Fear no art! The shibboleth must not have made its way to Songzhuang, a suburb of Beijing and home to China’s largest “artists village.” One day before the curtain is scheduled to go up on the 11th Annual Beijing Independent Film Festival — and with filmmakers and other visiting dignitaries already en route — word arrives that the government is shutting it down.
What ensues is horrifying. The cops confiscate the festival’s 1000-plus DVD collection. To make sure their orders are obeyed, the government goes so far as to cut off the building’s water and power supply, making it impossible for people to type, let alone project movies. Calm down, fellas! It’s a freaking film festival, not a terrorist cell conference.
Unfortunately, the direction (for lack of a better term) is equally frightful. The story is told through footage culled from 17 different sources (filmmakers, audience members, volunteers, artists, etc.), many using nonprofessional equipment. For the first 25 minutes, so many subtitles and character idents coated the screen that I frequently found myself reaching for the pause button.

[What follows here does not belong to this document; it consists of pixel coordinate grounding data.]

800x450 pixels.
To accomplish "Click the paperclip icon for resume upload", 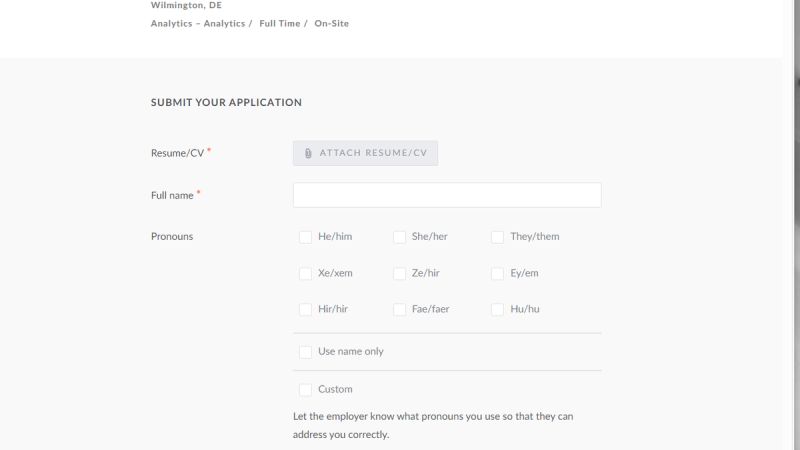I will point(308,153).
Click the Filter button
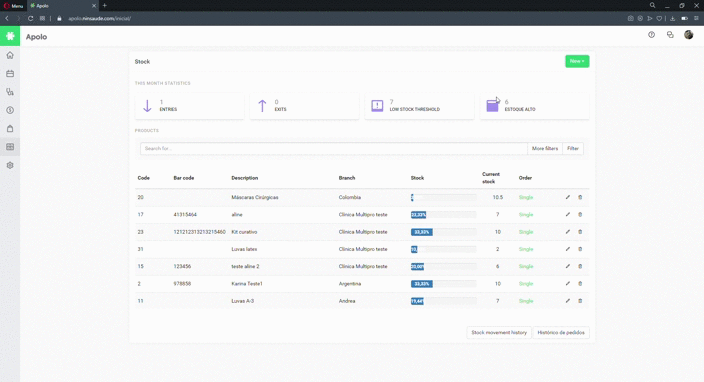This screenshot has width=704, height=382. click(x=572, y=149)
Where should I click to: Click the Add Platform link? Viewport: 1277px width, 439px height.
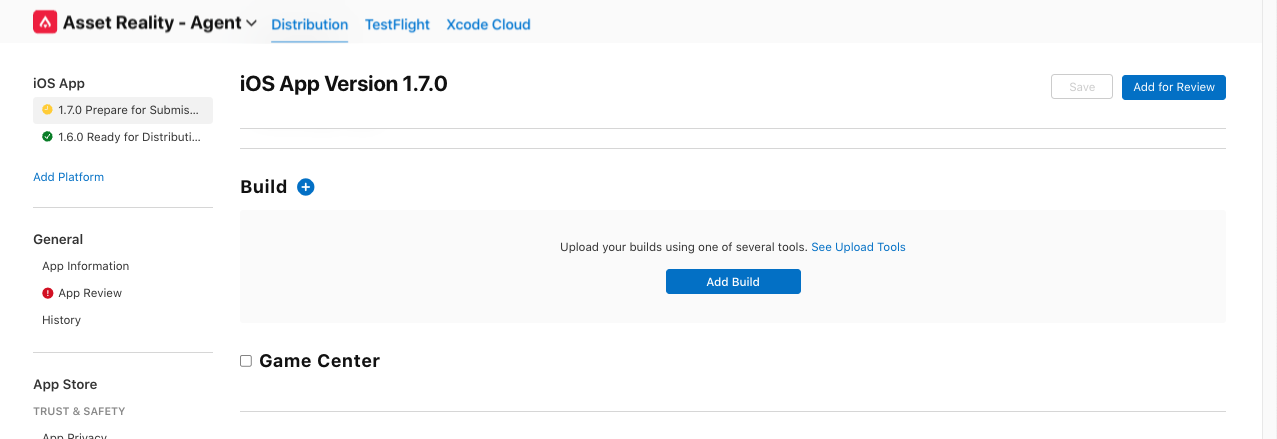coord(68,177)
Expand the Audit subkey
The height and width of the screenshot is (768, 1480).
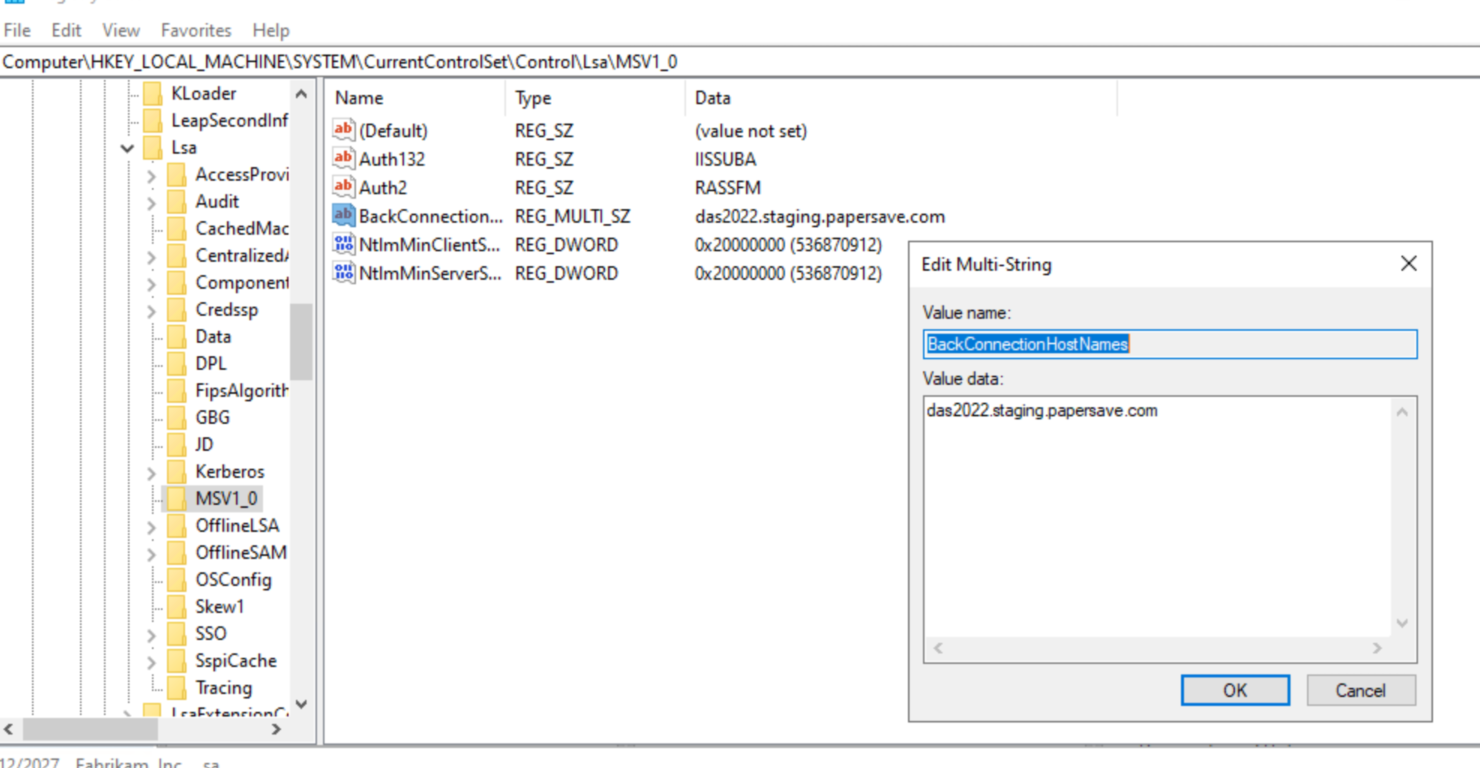151,202
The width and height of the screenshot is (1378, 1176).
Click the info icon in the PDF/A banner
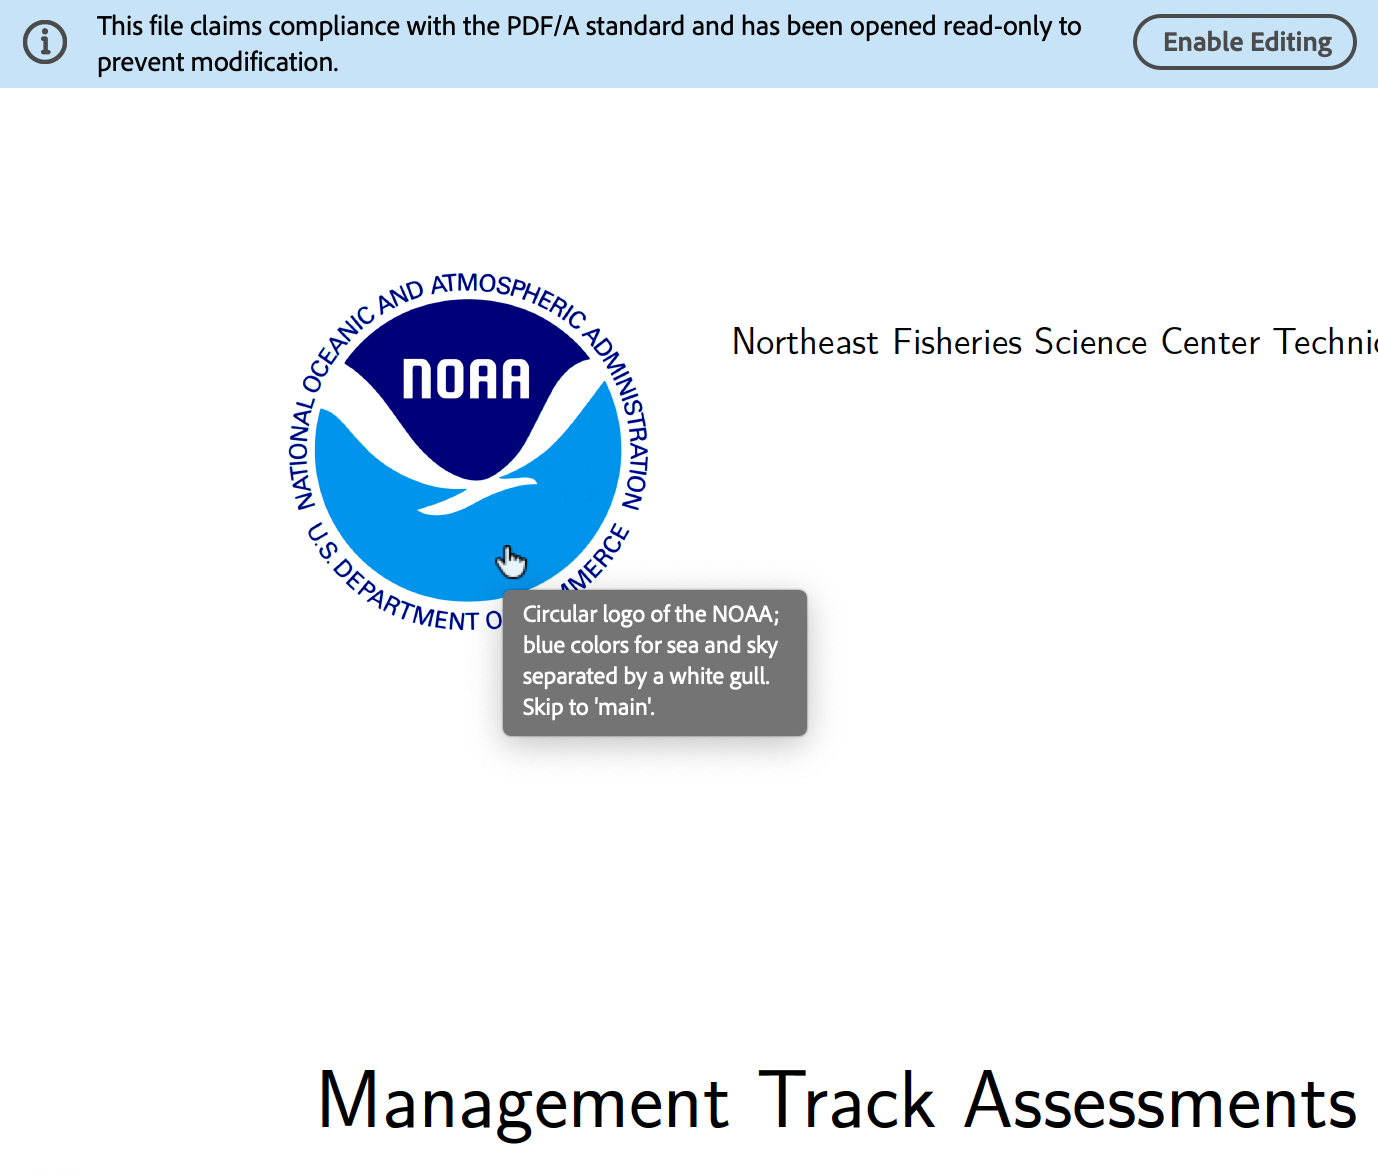pyautogui.click(x=45, y=43)
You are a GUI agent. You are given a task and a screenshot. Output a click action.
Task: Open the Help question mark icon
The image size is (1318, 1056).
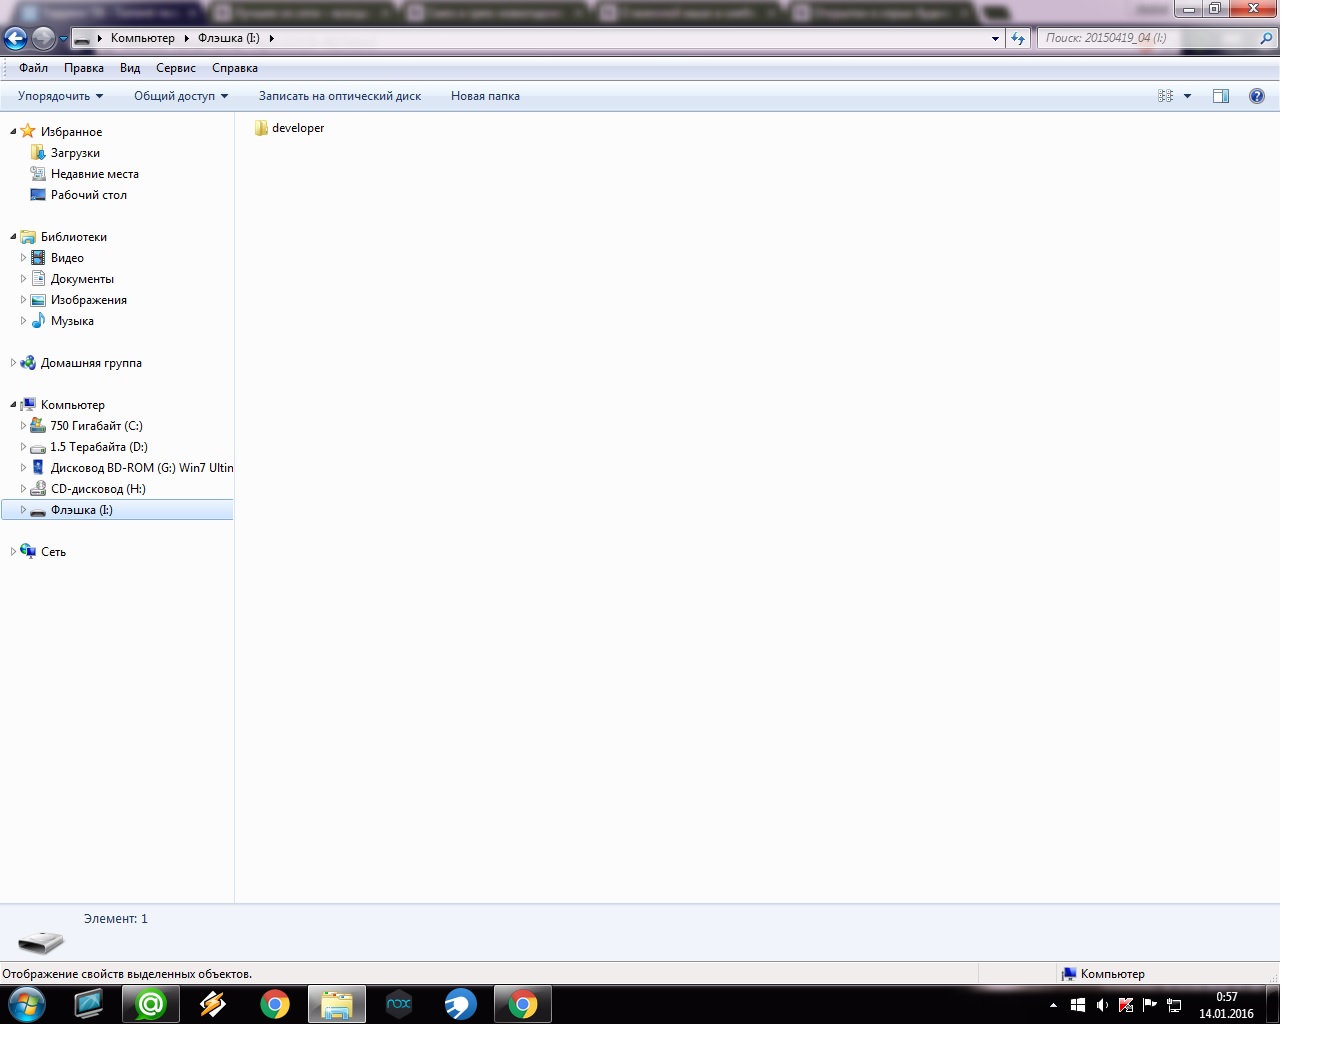click(1256, 96)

If film is indeed a collaborative medium, then never before has the need for an “auteur” been so greatly felt. (A narrator might also have helped to smooth things over.) Those not wanting to have their “cameras” confiscated kept the iPhones positioned waist-high so as to remain undetected. Too often, this delegates shots of feet and torsos as the prevailing mode of visual expression.
The film still comes highly recommended but be warned: in this case you’re going to have to work for your art. And Brian Hu sums it up best with, “As a festival organizer too, it’s more frightening than any horror I’ve seen come out of Hollywood in years.”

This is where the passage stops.